I Controlled A Video Game With My Mind


If I could just focus, Lat Ware (pictured above) told me, then I’d be able to launch a vehicle across the room. Simple, right? Earlier this year we told you guys about Throw Trucks With Your Mind, a game that’s pretty much exactly what it sounds like — not that that makes mind-controlled games any less, well, mind-blowing.

Reading about it, learning about how it uses your brainwaves to determine how calm and focused you are is one thing. A far out idea, but merely an idea nonetheless.

I tried Throw Trucks With Your Mind today; Lat Ware is the developer behind the game. I put on a headset in the middle of an expo floor that was buzzing full of people, and I tried my best to move the truck in front of me.

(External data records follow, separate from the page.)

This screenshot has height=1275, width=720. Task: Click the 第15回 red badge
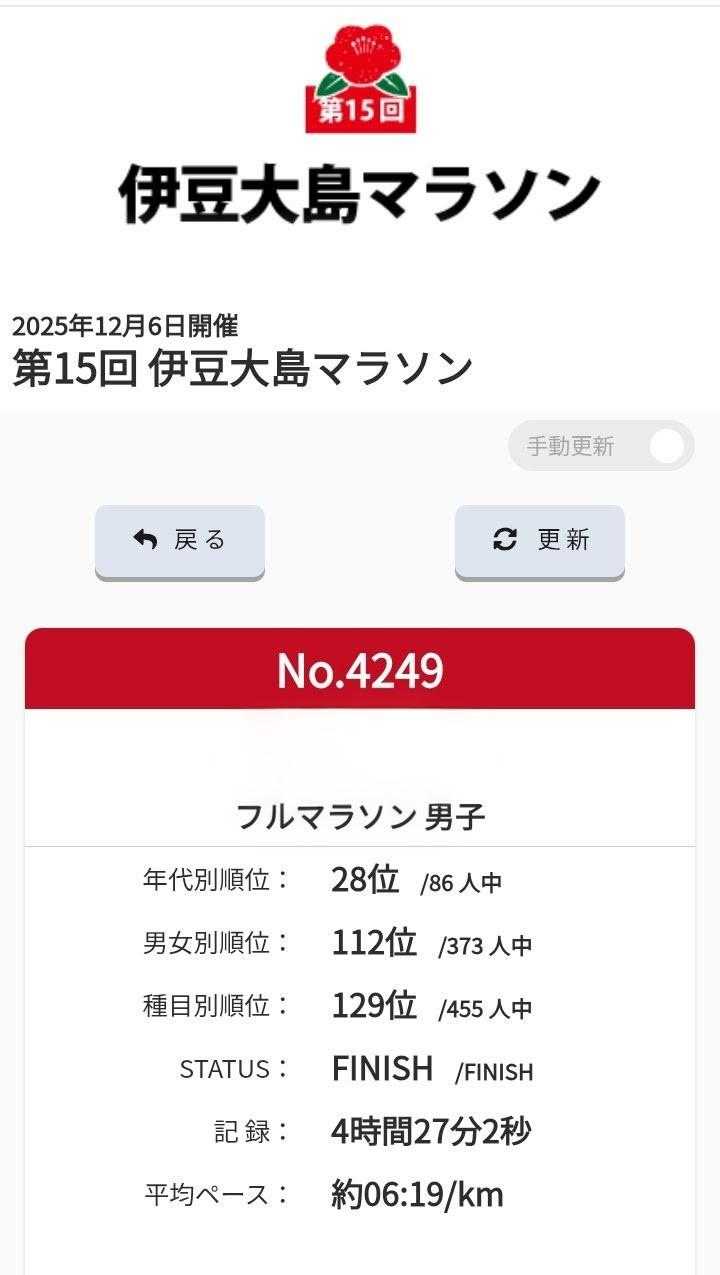click(360, 109)
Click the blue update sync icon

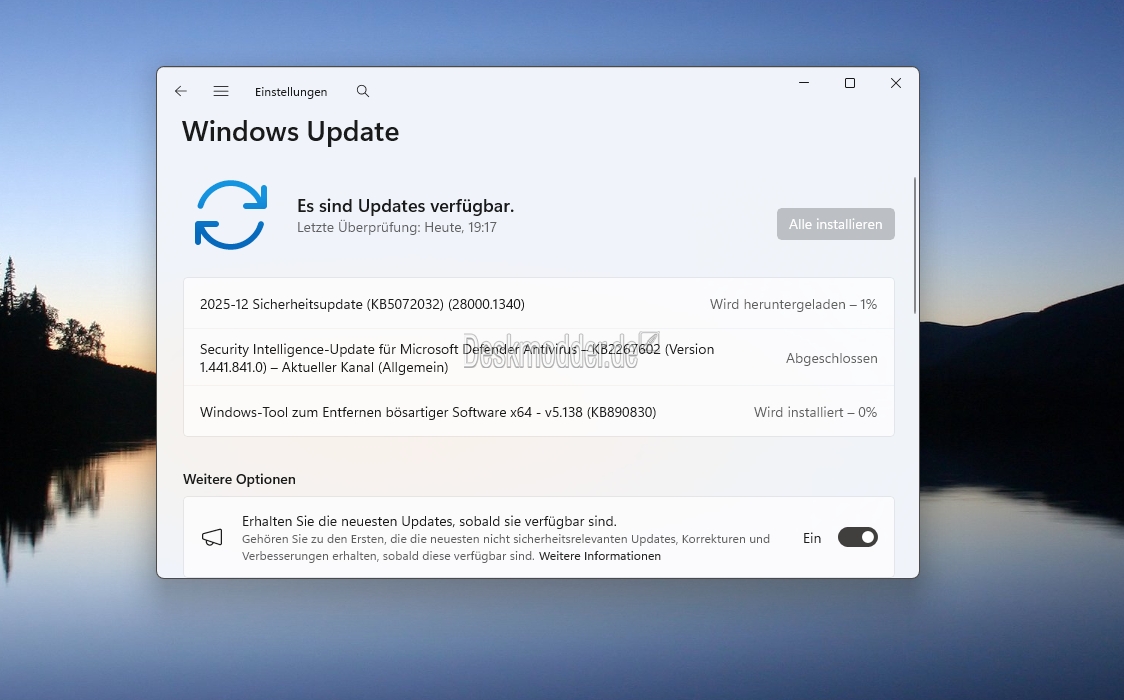(230, 215)
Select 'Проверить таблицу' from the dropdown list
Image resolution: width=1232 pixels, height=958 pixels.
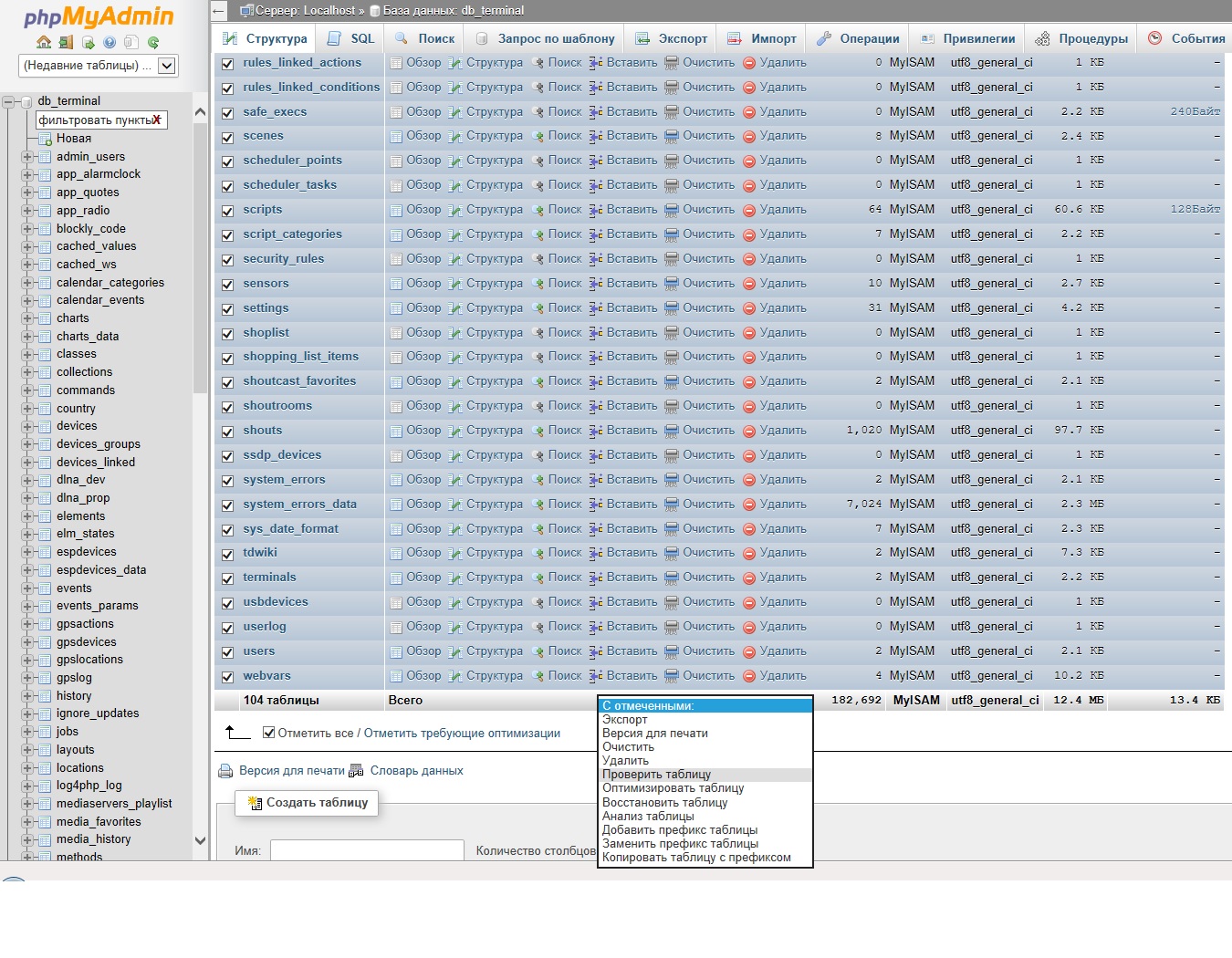pos(656,775)
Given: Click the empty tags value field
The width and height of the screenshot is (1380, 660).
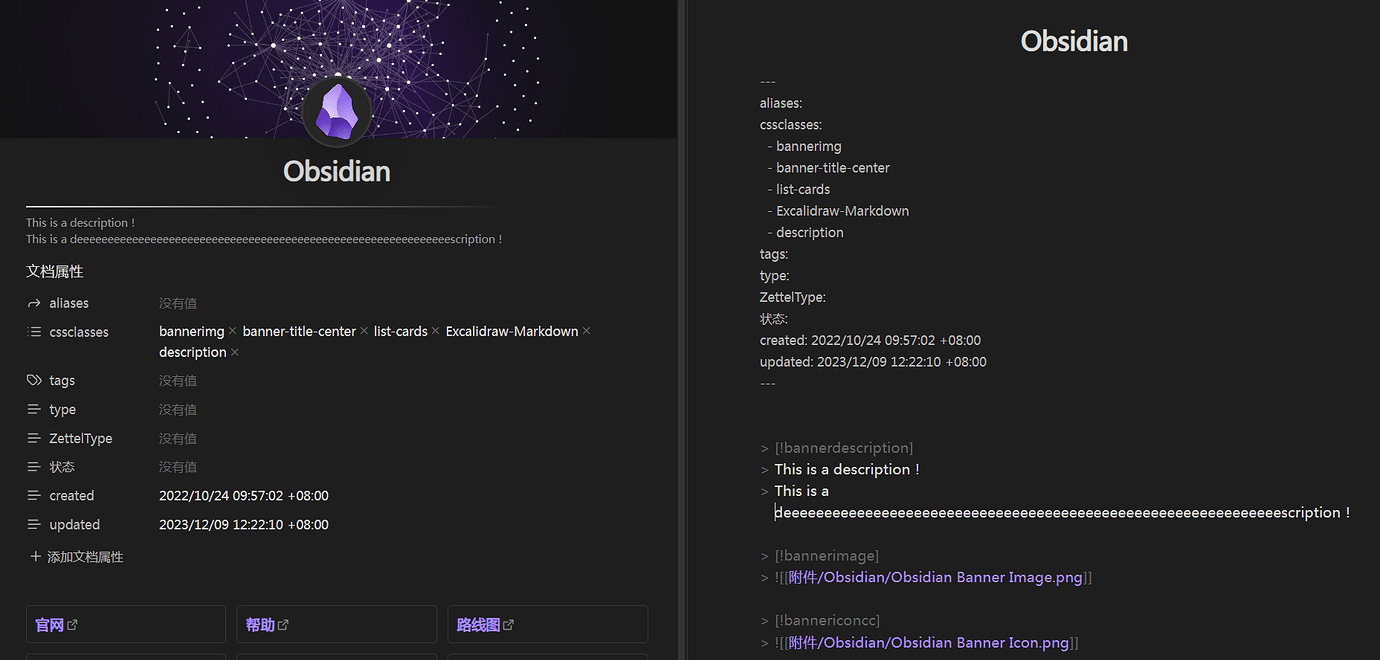Looking at the screenshot, I should click(178, 380).
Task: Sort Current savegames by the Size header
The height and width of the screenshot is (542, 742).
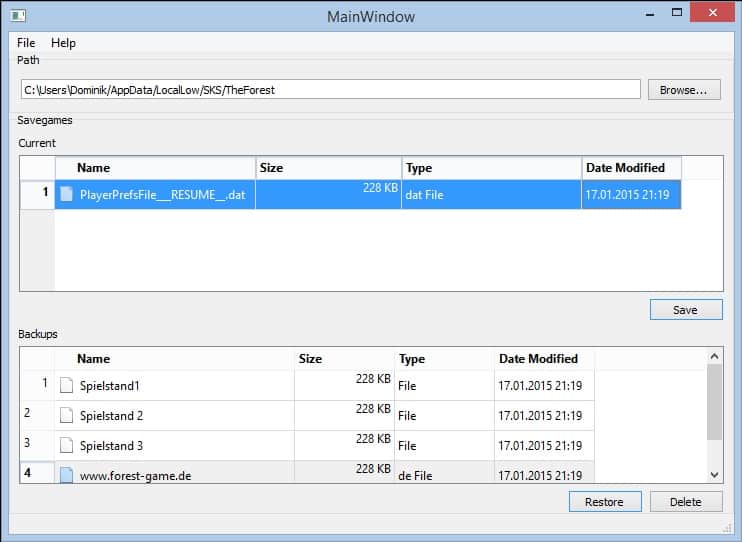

It was difficult, because really — how do you do something you’re not sure how to do? I narrowed my eyes, I ‘thought hard,’ so to speak. The numbers that calculated my brainwaves flashed in front of me on a separate screen. Nothing happened on the screen with the truck, though. Was this for real or…? I wondered.

I tried to imagine actually lifting something in real life, I tried to imagine psychic stuff — like bending a spoon, or using force power. Trying to describe what one taps into while thinking about these things seems impossible to me; I can’t tell you what it feels like.

I can tell you that the truck started shaking after a while — which was great! Progress. It took me at least five minutes of concentrating until eventually I did it. Lat Ware congratulated me, and then reset the truck.

“Now prove that wasn’t a fluke,” he challenged me.

F*ck. I honestly did think it was a fluke, though! But the second time, moving the truck was easier. It took less time as I tried to recreate what I was feeling when I moved it initially, which felt cool.

There was one final test given to me by Ware: levitation (in the game, of course.) I had to find calm, had to clear my mind — which makes using the tech behind the game feel like an exploration in meditation or zen or something! Weirdly I found that thinking about that moment right before I fall asleep worked the best.

I asked Ware to show me how good he was with the game himself. It was partially curiosity, partially that after spending 15 minutes with the game, I still felt wary of it. How did I know it all wasn’t just for show, how did I know the trucks didn’t just move randomly? Surely, if this was for real, Ware would be able to do it easily — unlike me.

He did indeed fling the trucks easily. Granted, that’s relative to how long it took me to do it. There was a delay when he did it, albeit a small one (I don’t think it took more than 20 seconds or so).

I can’t imagine playing a game with the tech behind the game — Ware told me he had two years of practice with it — without ample training. But to be fair, like I initially said, we were standing in an expo hall at the Game Developers Conference. Hardly the time of environment that is conducive for focusing or clearing one’s mind!

Between this and the smell device I wrote about earlier, I can’t help but wonder how the heck I’ll be playing my games in a few years.